Marginal zone B cells of Non-obese diabetic mice expand with diabetes onset, invade the pancreatic lymph nodes and present auto-antigen to diabetogenic T cells.

Abstract

Objective: B cells are important for disease pathogenesis in the NOD mouse model of type I diabetes. Recent studies demonstrate that marginal zone B cells (MZB), which connect innate with adaptive immune responses, are increased in NOD mice. However, beyond this, the contribution of different B cell subsets to diabetes pathogenesis is poorly understood.

Research Design & Methods: To better understand the role of different B cell subsets in the etiology of type 1 diabetes, we have examined the MZB compartment in NOD mice with respect to their number, distribution and function.

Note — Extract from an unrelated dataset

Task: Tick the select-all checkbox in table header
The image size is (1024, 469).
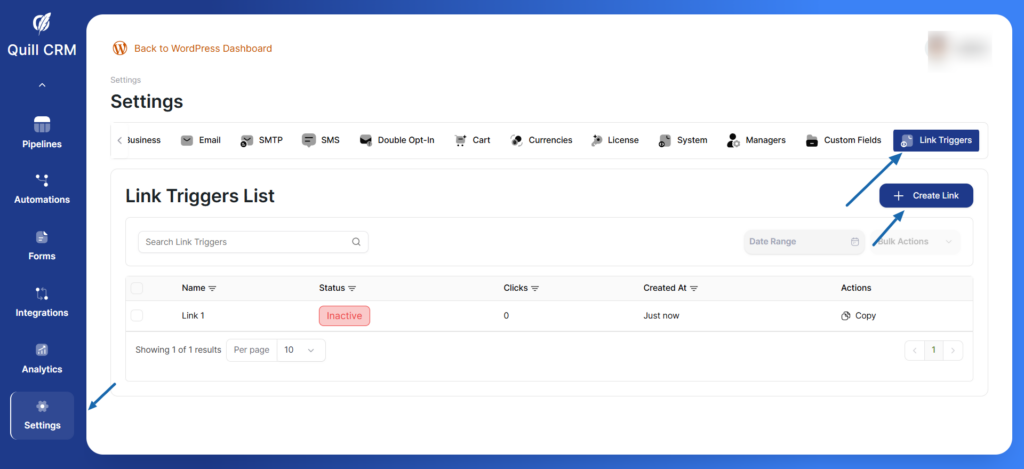Action: (137, 288)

Results: We demonstrate that splenic MZB numbers in female NOD mice undergo a marked ∼3-fold expansion between ∼12-16 weeks of age, co-incident with the onset of frank diabetes. Functionally, NOD MZB are hyper-responsive to TLR9- and CD40-ligation, as well as S1P-dependent chemotactic cues, suggesting an increased sensitivity to selective innate and activation-induced stimuli. Intriguingly, at 16-weeks-of-age, ∼80% of female NOD mice present with MZB-‘like' cells in the PLN. These MZB-‘like' cells express MHC class II, high levels of CD80 and CD86 and their presence in the PLN is associated with an increased frequency of activated Vβ4⁺ CD4⁺ T cells. Significantly, we demonstrate that purified MZB are able to present the auto-antigen insulin to diabetogenic T cells.

Conclusion: These data are consistent with MZB contributing to the pathogenesis of type 1 diabetes as APC's. By integrating innate derived inflammatory signals with the activation of auto-reactive T cells, MZB may help to direct T cell responses against beta cell self-constituents.